Garment workers walk along the Confederation de la Russia Boulevard in Phnom Penh, Cambodia, during a lunch break. (Photo: Khan Sokummono/VOA Khmer)

Garment workers walk along the Confederation de la Russia Boulevard in Phnom Penh, Cambodia, during a lunch break. (Photo: Khan Sokummono/VOA Khmer)

Income tax on workers will not include performance bonuses and some other additional payments, according to an order issued by Finance Minister Aun Pornmoniroth.

Union leaders on Friday said that exempting workers’ bonuses from tax calculations would go some way towards improving standards of living, which they say are falling despite pledged minimum wage increases.

In future, income tax on workers will not include performance bonuses and some other additional payments, according to an order issued by Finance Minister Aun Pornmoniroth on October 6.

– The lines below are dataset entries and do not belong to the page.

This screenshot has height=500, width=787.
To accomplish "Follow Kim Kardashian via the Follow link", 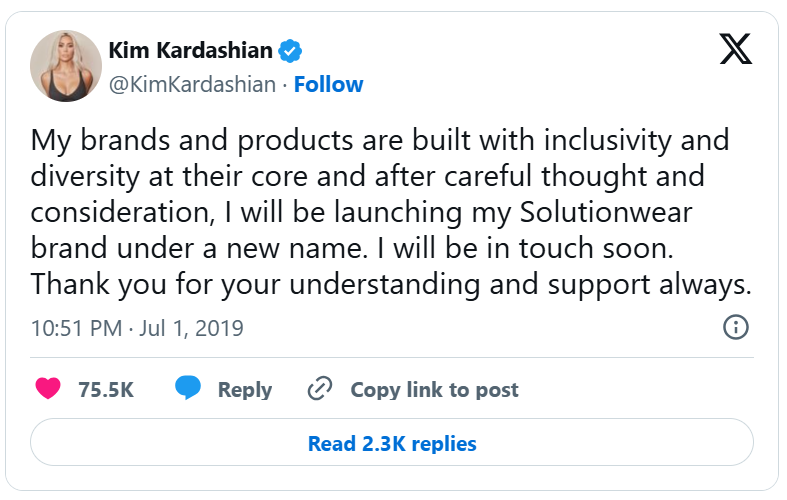I will pos(328,84).
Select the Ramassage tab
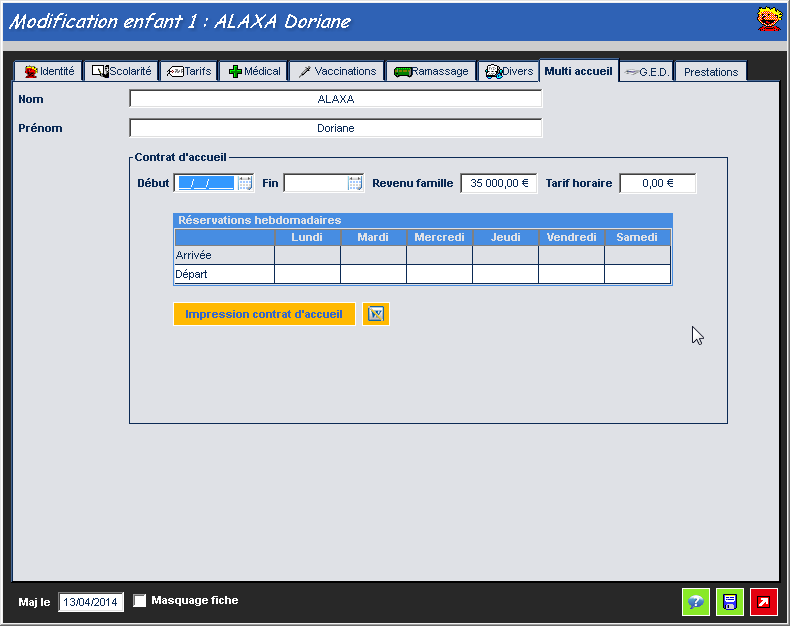Viewport: 790px width, 626px height. click(x=431, y=71)
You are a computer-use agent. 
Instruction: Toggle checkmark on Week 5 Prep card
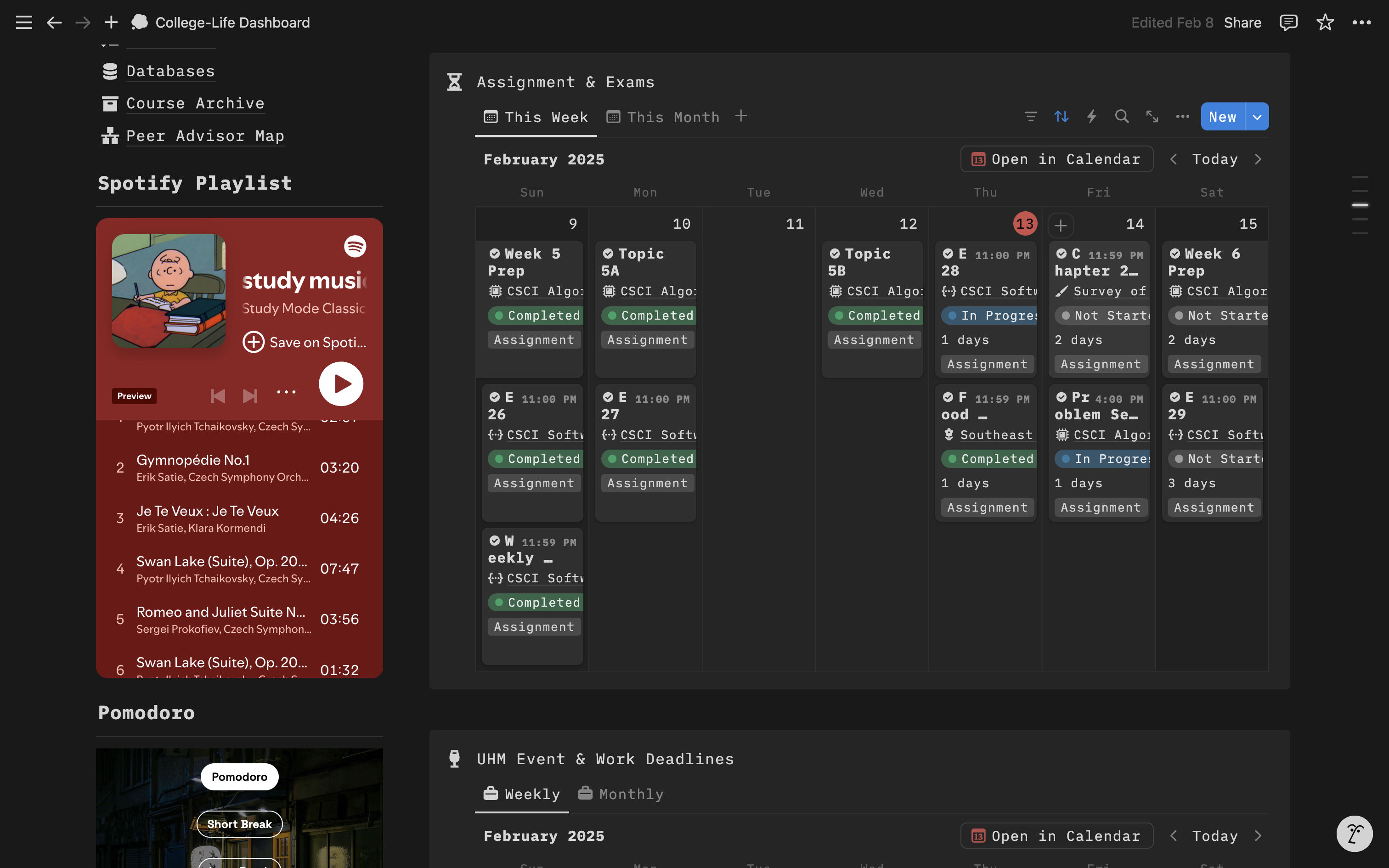(x=494, y=253)
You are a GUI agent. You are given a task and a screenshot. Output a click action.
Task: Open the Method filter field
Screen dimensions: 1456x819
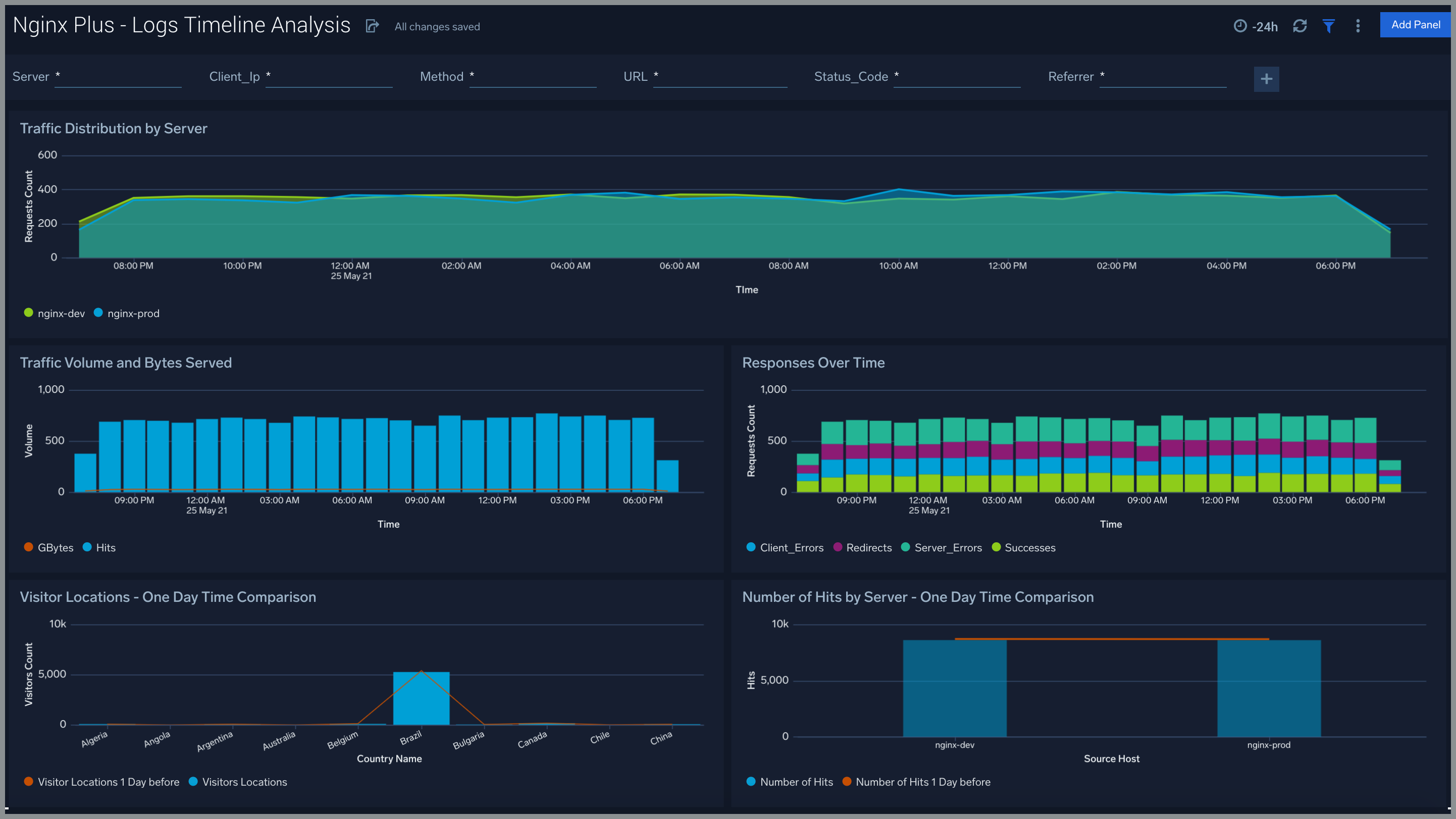coord(533,77)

The additional payments covered by the plan include cash payments for transportation costs to and from the workplace, meals, social security fund payments, health insurance and maternity care.

“In order to raise the standard of living and enhance daily work performances of workers, employees of all factories and enterprises, some bonuses that workers obtained from their work have to be excluded from being calculated with tax on salary,” the directive reads.

Ath Thorn, president of the Cambodian Labor Confederation, told VOA Khmer that the order was the result of lobbying from unions, adding that he thought the government’s decision was an attempt to “attract workers for political support”.

He added that unions have requested that all income be tax exempt for workers earning under 1 million riel (about $245), but they have not yet received a response.

In late September, a new minimum wage of $153 for 2017 was announced for workers in the garment sector, up from $140 at present.

Yang Sophoan, president of the Cambodian Alliance of Trade Unions, said that even with the announced tax exemption, workers would still be unable to “afford to live in dignity”.

Vong Sey Visoth, secretary of state at the Ministry of Economy and Finance, could not be reached.

The union leaders added that they wanted to see the government doing more to stymie inflation to keep the prices of basic goods low.